‘Office Space’ Inspired Engineer’s Theft Scheme, Police Say

A software engineer siphoned more than $300,000 from his employer by introducing what prosecutors called a “series of malicious software edits” that wired money into his personal account. If the scheme sounds like the plot of “Office Space,” that’s because the authorities said it was partly inspired by the movie.

It appears the engineer, Ermenildo Valdez Castro, 28, of Tacoma, Wash., did not watch the entire movie: All of the evidence in the workplace comedy was destroyed in an office fire. But Mr. Castro detailed the scheme in a document found on his company laptop, according to the Seattle police.

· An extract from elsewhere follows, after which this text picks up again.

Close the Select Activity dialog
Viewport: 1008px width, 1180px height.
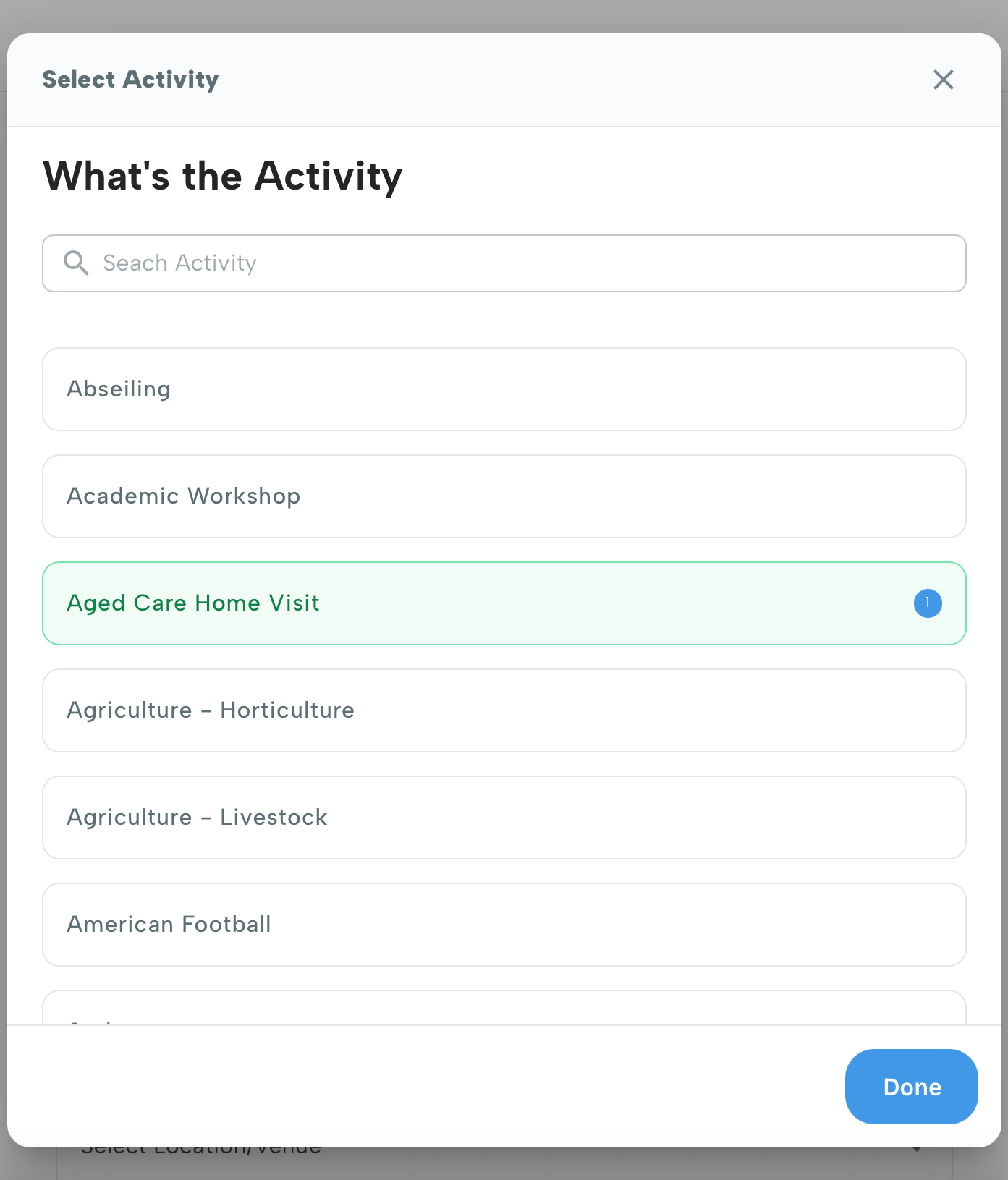coord(943,80)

Mr. Castro, a former software engineer for the e-commerce site Zulily, edited code to divert shipping fees to a personal account and manipulate product prices, stealing about $260,000 in electronic payments and more than $40,000 in merchandise, the police said. He was charged on Dec. 20 with two counts of theft and one count of identify theft and is scheduled to be arraigned on Jan. 26 in King County Superior Court in Seattle, where Zulily is based.

According to a police report, a document found on Mr. Castro’s work laptop referred to the scheme as “OfficeSpace project.” He later told the police that he “named his scheme to steal from Zulily after the movie.”

In the 1999 film, office workers retaliate against corporate downsizing and their terrible bosses by introducing a computer virus into their company’s banking system to embezzle small sums of money. The characters in the film also lifted their scheme from a movie, “Superman III.”

Neither Mr. Castro nor Zulily responded to a request for comment. It was not clear if Mr. Castro had a lawyer.

According to court documents, Mr. Castro stole $110,240 by diverting shipping fees from some customers to an account he controlled on the payment-processing site Stripe. After Zulily began an investigation, Mr. Castro wrote a replacement code that double-charged some customers for shipping and routed an additional $151,645 in fees to his Stripe account, the documents say. Investigators discovered that more than 30,000 transactions totaling around $263,300 were paid into Mr. Castro’s Stripe account between February and June 2022 that were linked to nearly 25,000 different customer email addresses.

Mr. Castro also manipulated the prices of merchandise sold on Zulily, including a sofa bed, and then purchased those items “for pennies-on-the-dollar,” court records show, paying about $250 for nearly 1,300 items collectively worth more than $41,000.

Mr. Castro began working on Zulily’s shopping experience team in 2018 and “had direct involvement in the coding of the customer checkout process,” the police report said. In the spring of 2022, Mr. Castro began “editing Zulily’s software code in ways that allowed him to steal from the company,” according to the report, inserting three types of “malicious code” in the checkout process.

He admitted to the police that he had edited the code, but he said that Zulily knew about it and that “it was part of a testing process,” according to the police report. He also admitted to using the associated Stripe account to divert the shipping fees, and told the police that the money was “gone” and had been invested in the stock market, particularly in GameStop.

In May, Zulily’s fraud team discovered a pattern of steep price adjustments on several products Mr. Castro ordered and had shipped to his home in Tacoma as well as to a female friend whom Mr. Castro later identified as someone he had met on the dating app Tinder. According to the police report, Mr. Castro admitted having placed the orders but said “he had to test an error by sending a large quantity in one order and that he forgot to cancel the items.”

Mr. Castro did not return any of the items that were sent to him, and when the police searched his home, officers found “an exorbitant number of these items,” some of which were still in their original packaging with a shipping label attached. He was put on administrative leave on June 3 and was terminated six days later, the police report said.

Mr. Castro turned in his company laptop after he was fired, which is when Zulily’s cybersecurity team discovered the document labeled “OfficeSpace project.” In it, according to the police report, Mr. Castro wrote that his scheme would “cause production traffic to be routed to Stripe.” The document detailed the coding needed to pull off the scheme, including a note that he would need to “fudge exposure metrics.”

There were also “a number of entries” that indicated that Mr. Castro was preparing to live “off-grid” in the event he was discovered, according to court documents.

Mr. Castro was arrested on July 21 and was held on $999,999 bail. Jail records show he was released two days later.